El segundo, un muy entretenido y documentado libro, casi unas memorias, se titula «El espejismo humanitario. La especie solidaria al descubierto» (Edit. Debate), de un alto ex responsable de MSF-España, Jordi Raich, quien se encarga de desenmascarar en buena medida la patraña de las ONG’s y de la acción ‘humanitaria’. Resulta muy ilustrativo al respecto de lo que aquí se narra. Por cierto, en una de las aventuras y desventuras de ese libro aparece nuestro amigo makandé Rafael S. Lizondo, cocinero ocasional antes que fraile, durante los meses que estuvo en Somalia trabajando para ellos. El capítulo en cuestión donde aparece nuestro querido amigo se titula, no por casualidad, «Showmalia, capital Mogadisney» -ya os podéis ir haciendo el cuerpo.

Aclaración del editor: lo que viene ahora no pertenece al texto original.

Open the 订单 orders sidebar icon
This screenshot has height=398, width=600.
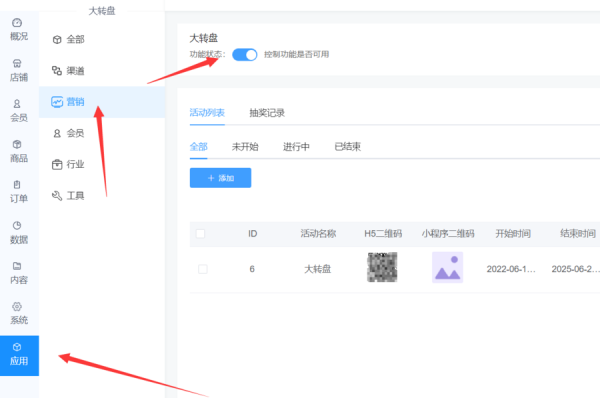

Por último, y para mí el mejor de todos, se titula «Una cama por una noche. El humanitarismo en crisis» (Edit. Taurus), de un magnífico periodista, David Rieff, hijo, a la sazón, de una ‘líberal’ (en el sentido americano de la palabra, o sea, una ‘progre’) endiosada y con más tonterías que el reló de un buzo, llamada Susan Sontag. Nada que ver su hijo, brillante pensador, analista sin fisuras y grandioso boniato que profundiza desde casi todos los ángulos posibles en el aparataje ético y moral de ese gran market y merchandising de las ONG’s que trafica en todo el mundo con un producto llamado VÍCTIMAS.